The preprint of the article “AQ-Bench: A Benchmark Dataset for Machine Learning on Global Air Quality Metrics” by Clara Betancourt et al. is now in the public discussion phase. The manuscript is available at https://essd.copernicus.org/preprints/essd-2020-380/. It has been accepted for public discussion by the Inter-Journal Special issue “Benchmark datasets and machine learning algorithms for Earth system science data” of the Journals Earth System Science Data and Geoscientific Model Development.
The AQ-Bench dataset contains air quality data and metadata at more than 5500 air quality observation stations all over the world. It offers a low-threshold entrance to machine learning on a real world environmental dataset. The dataset itself is available at https://b2share.eudat.eu/records/30d42b5a87344e82855a486bf2123e9f . To start machine learning on the AQ-Bench dataset directly in your browser, visit the code repository (https://gitlab.version.fz-juelich.de/toar/ozone-mapping) and launch the binder!
The Central Library of the Research Centre Jülich has elected “IntelliO3-ts v1.0: a neural network approach to predict near-surface ozone concentrations in Germany” by Felix Kleinert, Lukas H. Leufen, and Martin G. Schultz as the open access publication of the month.
The article “IntelliO3-ts v1.0: a neural network approach to predict near-surface ozone concentrations in Germany” by Felix Kleinert, Lukas H. Leufen, and Martin G. Schultz has been published in Geoscientific Model Development (GMD). The article is available from https://doi.org/10.5194/gmd-14-1-2021 under the Creative Commons Attribution 4.0 License.
The preprint of a paper on the machine learning workflow tool MLAir by Lukas Leufen et.al. is now in the public discussion phase. MLAir enables to easily build your custom workflow to train a machine learning algorithm on time series data. Check out the manuscript “MLAir (v1.0) – a tool to enable fast and flexible machine learning on air data time series” available at https://gmd.copernicus.org/preprints/gmd-2020-332/ or go straight to the code repository at https://gitlab.version.fz-juelich.de/toar/mlair and start your contribution.
The ozone situation in Germany -state of knowledge, research gaps and recommendations- was discussed at a workshop organized by the German Environment Agency (Umweltbundesamt) and the Institute for Advanced Sustainability Studies (IASS Potsdam) in November 2019. The documentation is now available at https://www.umweltbundesamt.de/publikationen/the-ozone-situation-in-germany
A preprint of the manuscript “IntelliO3-ts v1.0: A neural network approach to predict
near-surface ozone concentrations in Germany” by Felix Kleinert at. al. has been made available by the Geoscientific Model Development (GMD) journal. It can be accessed at https://gmd.copernicus.org/preprints/gmd-2020-169/ and is open for interactive public discussion until 12 Oct 2020.

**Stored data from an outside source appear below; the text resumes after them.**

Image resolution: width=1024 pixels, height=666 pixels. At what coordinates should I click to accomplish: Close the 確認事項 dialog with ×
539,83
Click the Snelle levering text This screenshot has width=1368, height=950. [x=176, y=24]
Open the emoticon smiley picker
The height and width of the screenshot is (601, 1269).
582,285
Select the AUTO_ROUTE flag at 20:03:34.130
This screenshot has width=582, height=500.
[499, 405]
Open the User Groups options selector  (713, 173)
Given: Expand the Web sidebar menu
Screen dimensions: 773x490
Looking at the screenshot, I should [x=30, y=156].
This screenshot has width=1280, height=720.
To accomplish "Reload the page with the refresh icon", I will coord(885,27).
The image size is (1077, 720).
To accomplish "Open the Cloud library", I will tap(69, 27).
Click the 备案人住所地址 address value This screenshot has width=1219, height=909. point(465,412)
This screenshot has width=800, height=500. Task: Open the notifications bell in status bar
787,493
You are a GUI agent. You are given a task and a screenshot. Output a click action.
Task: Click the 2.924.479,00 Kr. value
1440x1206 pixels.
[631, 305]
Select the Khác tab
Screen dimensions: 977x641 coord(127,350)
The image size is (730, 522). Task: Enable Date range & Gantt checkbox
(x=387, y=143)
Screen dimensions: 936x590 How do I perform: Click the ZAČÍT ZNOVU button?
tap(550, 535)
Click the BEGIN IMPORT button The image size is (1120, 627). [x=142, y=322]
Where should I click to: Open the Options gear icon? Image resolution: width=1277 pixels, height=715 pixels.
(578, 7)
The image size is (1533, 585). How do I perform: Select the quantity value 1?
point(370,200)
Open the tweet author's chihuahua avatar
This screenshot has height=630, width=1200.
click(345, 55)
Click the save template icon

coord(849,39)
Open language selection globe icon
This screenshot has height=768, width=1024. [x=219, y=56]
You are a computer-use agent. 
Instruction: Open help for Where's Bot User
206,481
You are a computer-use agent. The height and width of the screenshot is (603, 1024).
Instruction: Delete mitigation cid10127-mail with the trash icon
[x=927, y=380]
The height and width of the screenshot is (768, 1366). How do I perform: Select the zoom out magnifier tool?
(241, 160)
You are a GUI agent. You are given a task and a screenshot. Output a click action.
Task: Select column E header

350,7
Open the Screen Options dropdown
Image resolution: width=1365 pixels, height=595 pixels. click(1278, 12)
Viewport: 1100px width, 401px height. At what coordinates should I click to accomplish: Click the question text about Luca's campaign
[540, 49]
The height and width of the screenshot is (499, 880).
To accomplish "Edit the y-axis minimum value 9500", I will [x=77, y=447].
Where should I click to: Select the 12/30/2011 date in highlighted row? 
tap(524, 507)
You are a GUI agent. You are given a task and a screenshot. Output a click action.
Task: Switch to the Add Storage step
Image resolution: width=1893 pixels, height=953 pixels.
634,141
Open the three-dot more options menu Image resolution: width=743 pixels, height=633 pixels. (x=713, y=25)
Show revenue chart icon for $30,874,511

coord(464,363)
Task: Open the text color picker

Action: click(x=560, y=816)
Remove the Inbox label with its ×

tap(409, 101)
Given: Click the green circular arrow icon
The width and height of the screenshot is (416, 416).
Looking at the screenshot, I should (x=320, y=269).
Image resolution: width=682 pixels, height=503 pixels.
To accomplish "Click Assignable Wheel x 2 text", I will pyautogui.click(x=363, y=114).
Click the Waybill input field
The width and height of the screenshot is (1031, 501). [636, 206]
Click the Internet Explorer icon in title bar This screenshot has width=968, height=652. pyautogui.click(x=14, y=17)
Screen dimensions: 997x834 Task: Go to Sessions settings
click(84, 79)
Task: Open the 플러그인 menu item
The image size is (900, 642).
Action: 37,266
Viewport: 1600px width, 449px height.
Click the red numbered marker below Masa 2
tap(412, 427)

Referees, authors, and other members of the scientific community can post interactive comments alongside the preprint. These comments are fully citable and archived.
AutoQA4Env has been presented by Najmeh Kaffashzadeh in the virtual EGU conference session on atmospheric composition variability and trends. Many scientific and statistical efforts are devoted to developing advanced analytic tools or methods, but a better quantification of trend and uncertainty cannot be achieved without proper data quality control (QC). Automated QC tools are needed to allow better use of existing data, for example in the machine learning applications of the IntelliAQ project. The presentation discusses the challenges involved and presents a methodology for automated QC and its integration into the workflow used for the TOAR-database.